■ TEXTAUSZUG ZUR PRÜFUNG ■
━━━━━━━━━━
Ratlosigkeit trotz Aufklärung auf allen Seiten war eins meiner vorherrschenden Gefühle in der Schwangerschaft. Da stehst du da mit einem Verdacht auf Schwangerschaftsdiabetes, erfährst es am Telefon vor dem Supermarkt. Kommst nach Hause, googelst und weißt, dass du deinen gerade getätigten Einkauf eigentlich direkt wegschmeißen kannst. Der Verdacht hat sich nicht bestätigt, aber das Wochenende voller Unsicherheit gab es gratis. Natürlich finde ich es besser, dass alles untersucht wird. Aber es kommt alles mit Fußnoten.
9. Geschlechterrollen und Schwangerschaft
In der Schwangerschaft wurde mir in vielen Situationen auf bittere Weise klar, dass es immer Geschlechterunterschiede und die damit einhergehende Unfairness geben wird. Das beginnt damit, dass ich natürlich Zeit brauche um mich von der Schwangerschaft zu erholen, länger in Elternzeit gehe, länger weniger verdiene, etc.
Aber auch weniger materielle Fakten schlugen mir wortwörtlich ins Gesicht. Beispielsweise als während einer Bahnreise natürlich Züge ausfielen und sich alle Passagiere in einen eh schon überfüllten anderen Zug quetschten, der tatsächlich(!) meine letzte Chance war(!!) an dem Tag noch am Ziel anzukommen(!!!) Beim Einsteigen wurde gedrängelt und geschubst, im Zug auch. Ich war noch nicht sehr fortgeschritten schwanger, man sah es nur, wenn man genau hinschaute. Vielleicht war es Blödsinn, aber ich hatte plötzlich Angst um mein Baby und legte meine Arme um meinen Bauch, damit ich keinen Koffer oder Ellbogen abbekomme. Nur Frauen verstanden die Geste. Während der ständig fluktuierenden Besetzung des Zuges boten mir mehrmals Frauen einen Sitzplatz an. Das heißt natürlich nicht, dass ich nie Hilfe bekam. Aber wenn, dann eben von meinem Mann oder befreundeten Männern und Arbeitskollegen.
━━━━━━━━━━
■ ZU PRÜFENDE DATEN ■
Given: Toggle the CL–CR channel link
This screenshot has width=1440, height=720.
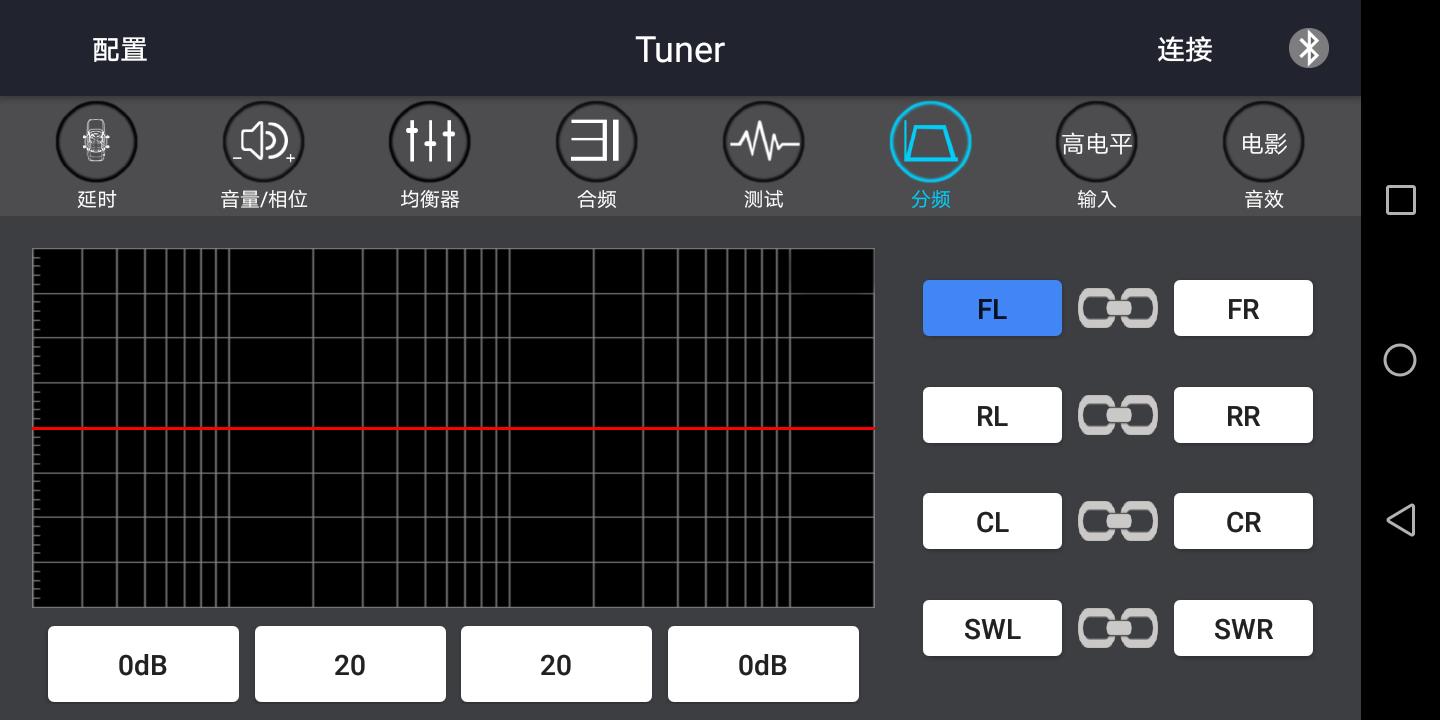Looking at the screenshot, I should 1118,521.
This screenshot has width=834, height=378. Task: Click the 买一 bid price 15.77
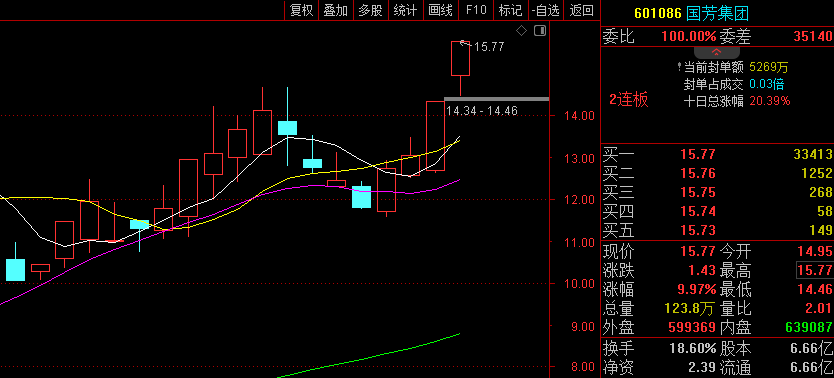698,155
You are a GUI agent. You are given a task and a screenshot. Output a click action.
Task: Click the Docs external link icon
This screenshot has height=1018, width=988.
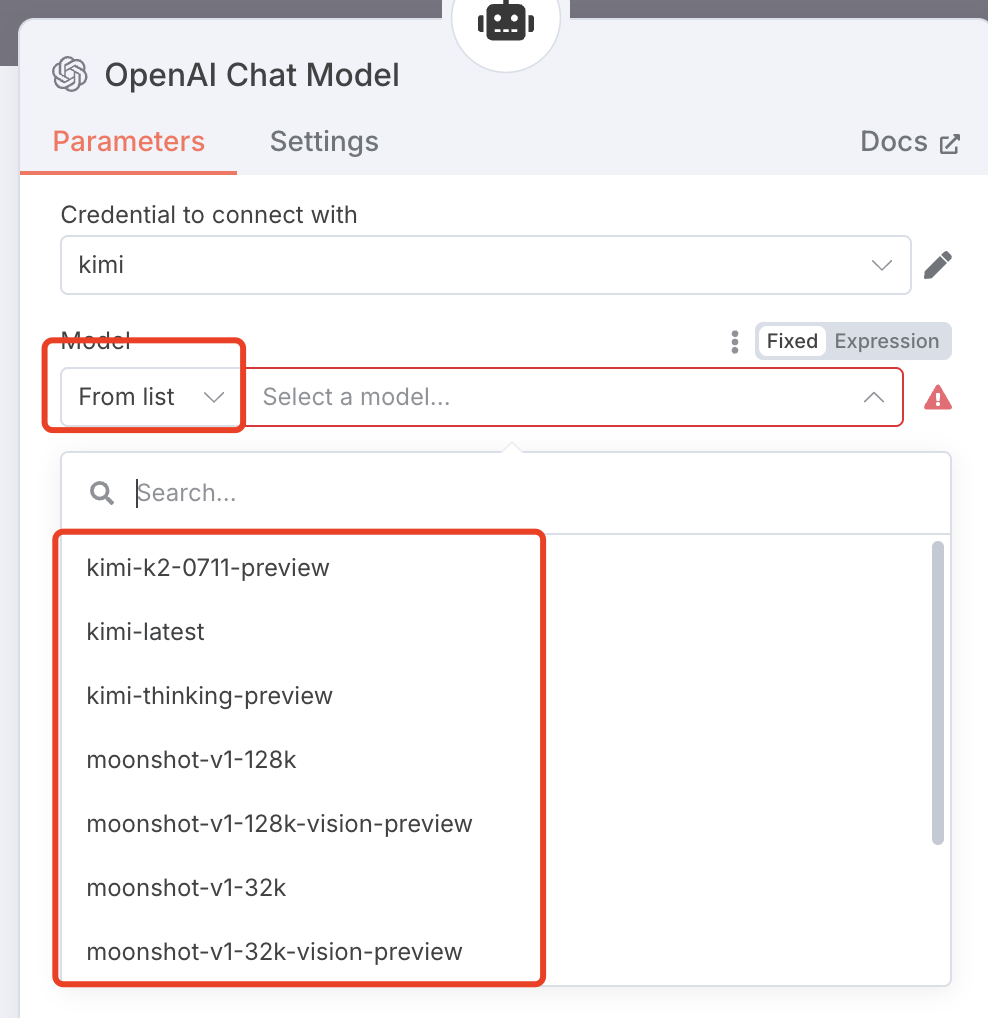pos(949,143)

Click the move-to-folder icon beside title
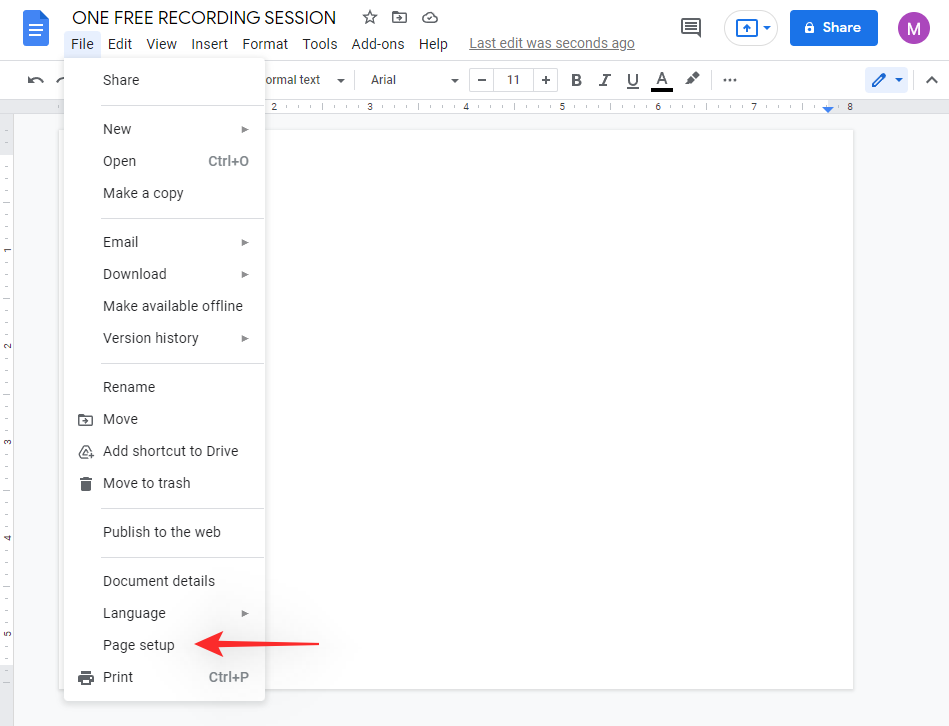click(x=400, y=18)
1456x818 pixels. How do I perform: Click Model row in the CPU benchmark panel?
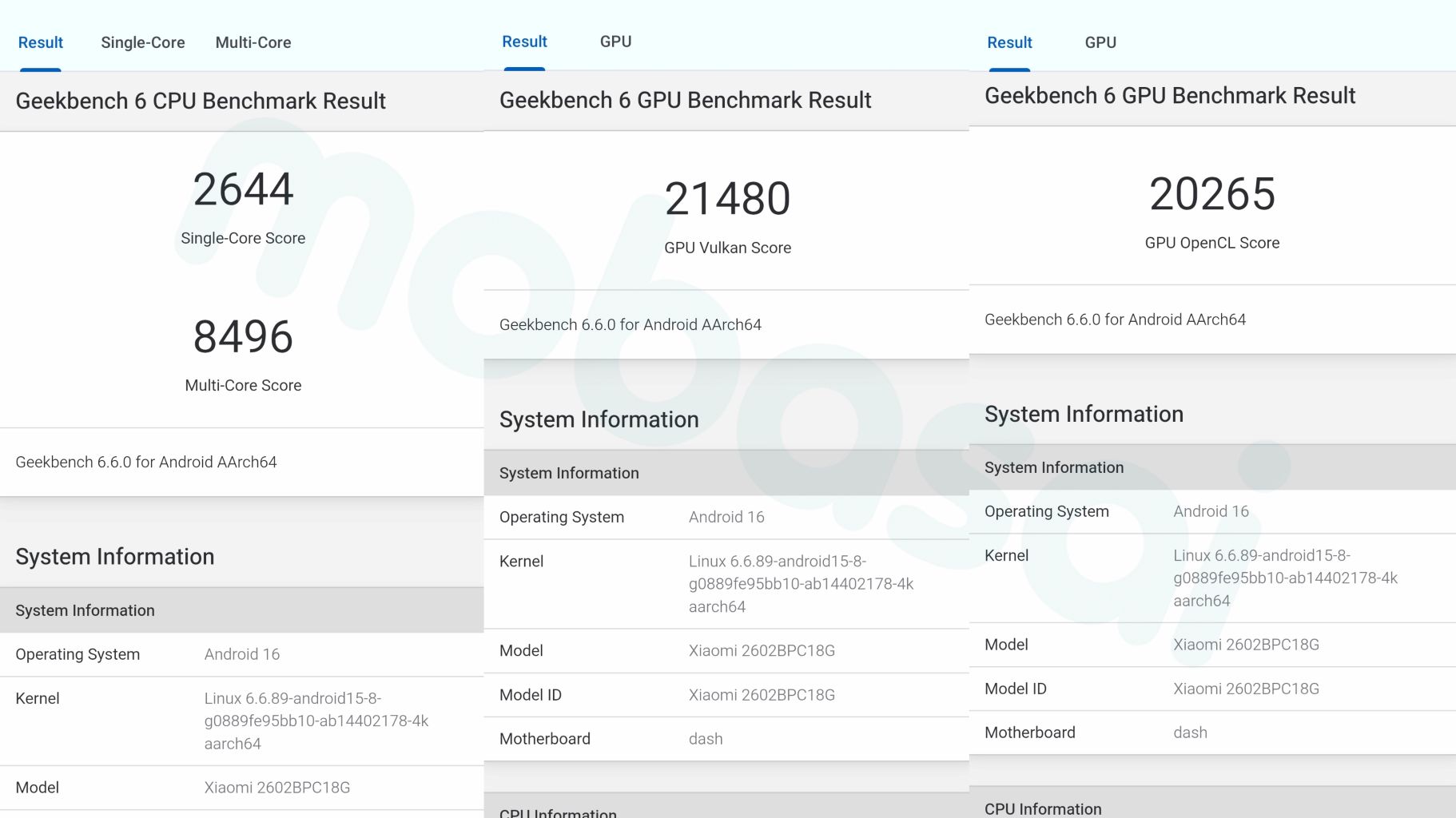pos(241,788)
━━━━━━━━━━
■ DEIN ZIEL ■
Schreib aus dem Text über die Schwangerschaft wortgetreu den Abschnitt ab, der mit „Ratlosigkeit trotz Aufklärung“ beginnt und bis einschließlich „weniger verdiene, etc.“ reicht. Die Einträge haben mit dem Text über die Schwangerschaft nichts zu tun.

■ ERGEBNIS DIESER AUFGABE ■
Ratlosigkeit trotz Aufklärung auf allen Seiten war eins meiner vorherrschenden Gefühle in der Schwangerschaft. Da stehst du da mit einem Verdacht auf Schwangerschaftsdiabetes, erfährst es am Telefon vor dem Supermarkt. Kommst nach Hause, googelst und weißt, dass du deinen gerade getätigten Einkauf eigentlich direkt wegschmeißen kannst. Der Verdacht hat sich nicht bestätigt, aber das Wochenende voller Unsicherheit gab es gratis. Natürlich finde ich es besser, dass alles untersucht wird. Aber es kommt alles mit Fußnoten.
9. Geschlechterrollen und Schwangerschaft
In der Schwangerschaft wurde mir in vielen Situationen auf bittere Weise klar, dass es immer Geschlechterunterschiede und die damit einhergehende Unfairness geben wird. Das beginnt damit, dass ich natürlich Zeit brauche um mich von der Schwangerschaft zu erholen, länger in Elternzeit gehe, länger weniger verdiene, etc.